The complaint urges the court to prevent the implementation of the new rule before it takes effect, which is scheduled for December 1, 2016.
The "threshold" for salaried employees is now $47,500 a year. All salaried employees making less than that will now qualify for overtime. Employers will be required to pay time-and-a-half to anyone working more than 40 hours a week. This will significantly increase labor costs for businesses, as well as state and local governments.
On March 13, 2014, President Obama ordered the Department of Labor to revise the Fair Labor Standards Act's overtime exemption for executive, administrative and professional employees-the so-called "white collar" exemption-to account for the federal minimum wage. On May 23, 2016, the Department of Labor issued the final new overtime rule. It doubles the salary-level threshold for employees to be exempt from overtime, regardless of whether if they perform executive, administrative, or professional duties. After December 1, 2016, all employees are entitled to overtime if they earn less than $913 a week-including state and local government employees. Additionally, the new rule contains a ratcheting mechanism to automatically increase the salary-level every three years without going through the standard rule-making process required by federal law.

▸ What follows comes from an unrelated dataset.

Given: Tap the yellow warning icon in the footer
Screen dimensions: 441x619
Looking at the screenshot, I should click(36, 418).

In addition to Nevada, other states that joined this filing include: Alabama, Arizona, Arkansas, Georgia, Indiana, Kansas, Kentucky, Louisiana, Michigan, Nebraska, Ohio, Oklahoma, South Carolina, Texas, Utah and Wisconsin.
"This rule, coupled with referendum questions to dramatically increase the minimum wage and impose a 10.13% income tax on successful Mainers, demonstrates the Democrats at the state and national level are doing everything they can to put people out of work," said Governor LePage.